#### WHAT THE TASK ASKS
Can you copy out, word for word, the part of the data that opens with the line containing "Image resolution: width=572, height=2576." and closes with the line containing "Symbole gminy", with both of those lines included?

#### MATERIAL FOR THE TASK
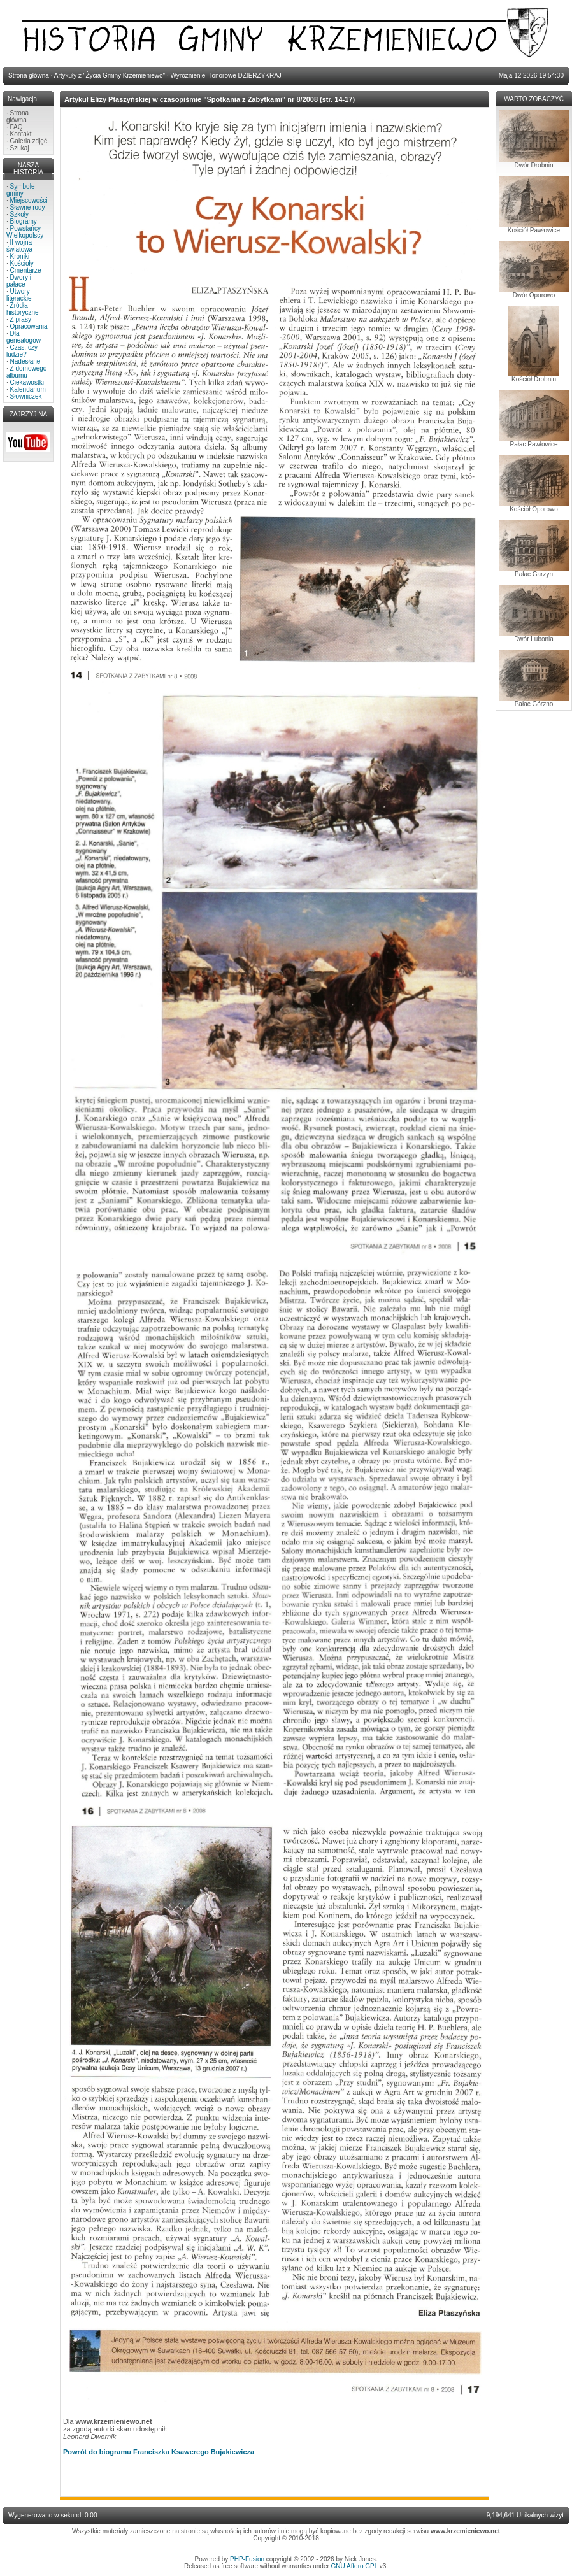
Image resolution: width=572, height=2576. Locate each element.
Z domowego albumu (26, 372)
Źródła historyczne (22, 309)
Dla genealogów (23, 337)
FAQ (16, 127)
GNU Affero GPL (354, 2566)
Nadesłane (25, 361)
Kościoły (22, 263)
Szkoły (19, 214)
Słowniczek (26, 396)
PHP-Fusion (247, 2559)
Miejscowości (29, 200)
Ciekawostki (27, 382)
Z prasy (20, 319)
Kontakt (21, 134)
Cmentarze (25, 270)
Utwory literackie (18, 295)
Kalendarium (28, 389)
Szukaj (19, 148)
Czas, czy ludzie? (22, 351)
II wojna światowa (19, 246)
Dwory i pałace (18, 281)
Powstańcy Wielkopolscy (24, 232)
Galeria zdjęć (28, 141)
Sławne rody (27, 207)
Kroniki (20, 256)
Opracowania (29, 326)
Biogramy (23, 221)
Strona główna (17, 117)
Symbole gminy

...

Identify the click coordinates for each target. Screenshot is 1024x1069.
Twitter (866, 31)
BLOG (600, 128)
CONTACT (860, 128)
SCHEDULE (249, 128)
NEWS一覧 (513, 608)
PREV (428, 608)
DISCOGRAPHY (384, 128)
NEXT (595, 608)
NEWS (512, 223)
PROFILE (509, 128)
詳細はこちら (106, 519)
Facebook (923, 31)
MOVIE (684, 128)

#### RESPONSE
Image resolution: width=572, height=2576. Locate each element.
Z domowego albumu (26, 372)
Źródła historyczne (22, 309)
Dla genealogów (23, 337)
FAQ (16, 127)
GNU Affero GPL (354, 2566)
Nadesłane (25, 361)
Kościoły (22, 263)
Szkoły (19, 214)
Słowniczek (26, 396)
PHP-Fusion (247, 2559)
Miejscowości (29, 200)
Ciekawostki (27, 382)
Z prasy (20, 319)
Kontakt (21, 134)
Cmentarze (25, 270)
Utwory literackie (18, 295)
Kalendarium (28, 389)
Szukaj (19, 148)
Czas, czy ludzie? (22, 351)
II wojna światowa (19, 246)
Dwory i pałace (18, 281)
Powstańcy Wielkopolscy (24, 232)
Galeria zdjęć (28, 141)
Sławne rody (27, 207)
Kroniki (20, 256)
Opracowania (29, 326)
Biogramy (23, 221)
Strona główna (17, 117)
Symbole gminy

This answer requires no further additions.